Peace, prosperity revive dream of connecting Asia by rail

NONG KHAI, Thailand (AFP) - As Asia develops at a whirlwind pace and peace holds in once-warring nations, countries are reviving a decades-old dream of connecting the vast continent with a continuous railway.

Like the ancient Silk Road but made of sleepers and track, the route would ferry goods and tourists from Singapore to St Petersburg, Phnom Penh to Pyongyang, creating development wherever the carriages pull in.

The idea was born in 1960 but was stalled by decades of conflict and poverty across the region.

Then the break up of the Soviet Union and the opening up of China ushered in a new era for Asian railways, said Barry Cable, Bangkok-based transport and tourism director at United Nations regional economic body UNESCAP.

"Countries have started to explore the international benefits of the railways," he told AFP.

"If railways are really going to fulfill their potential the investment required is going to be substantial, but the benefits are going to be huge."

In November 2006, 18 Asian nations including China and Russia signed a formal agreement to integrate the continent into a single railway network.

The UN-backed Trans-Asian Railway route now has nearly 74,700 kilometres (464,164 miles) of functioning track, serving 29 countries stretching west to Turkey and Russia and east to Vietnam and South Korea.

There are still around 6,200 kilometres of missing links, and filling in those blanks will cost roughly 15 billion dollars, the UN estimated two years ago.

Although authoritarian regimes, political tensions and gaps in funding are preventing a completely smooth ride, countries across the region are taking steps toward completion of the railway.

In northeastern Thailand, a new track due to open in March 2009 runs over the Friendship Bridge spanning the Mekong river linking Thailand and Laos.

It's only about five kilometres long from Nong Khai town in Thailand to Tha Na Laeng just over the border, but it is the first track to be laid in Laos, opening up a vital rail route to the sea for the landlocked nation.

At Nong Khai's river port, a constant stream of burly men lug cartons of food and household goods onto boats, which will sail across the Mekong to Laos.

Ead Kitkla, a 46-year-old Thai trader, says his load of coconut milk, spices and seeds has to travel from Bangkok to Laos in three buses and a boat.

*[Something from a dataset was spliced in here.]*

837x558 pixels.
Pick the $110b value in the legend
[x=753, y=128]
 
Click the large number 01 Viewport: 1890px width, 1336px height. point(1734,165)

"The train will be more convenient to go to Vientiane. There will be no need to take many buses," he said. "It will save time."

But, he added, life will be even easier when the Laotian government extends the line another nine kilometres to the capital, a move still in the planning stages.

Many of the gaps in the railway are in Southeast Asia, with only Singapore, Malaysia and Thailand operating cross-border links.

Thailand and Cambodia are linked by a track that has fallen out of use. Civil war in Cambodia only ended in the 1990s, and trains there crawl along dilapidated tracks.

The Asian Development Bank has stepped in with funds to help overhaul the railways, a project expected to be finished within three years, says Touch Chan Kosal, undersecretary of Cambodia's transport ministry.

He says no agreement has been reached on reconnecting with Thailand, and the two countries are preoccupied with a border dispute which threatened to escalate into a military clash.

The UN thinks the link can be running in two years, sparking an interest in a connection to Vietnam -- which has two rail crossings to China -- thus sewing up most of Southeast Asia all the way to Russia.

Like any chain, it is only as strong as its weakest link, and there seems little hope of connecting Asia with military-ruled Myanmar, one of the world's poorest countries.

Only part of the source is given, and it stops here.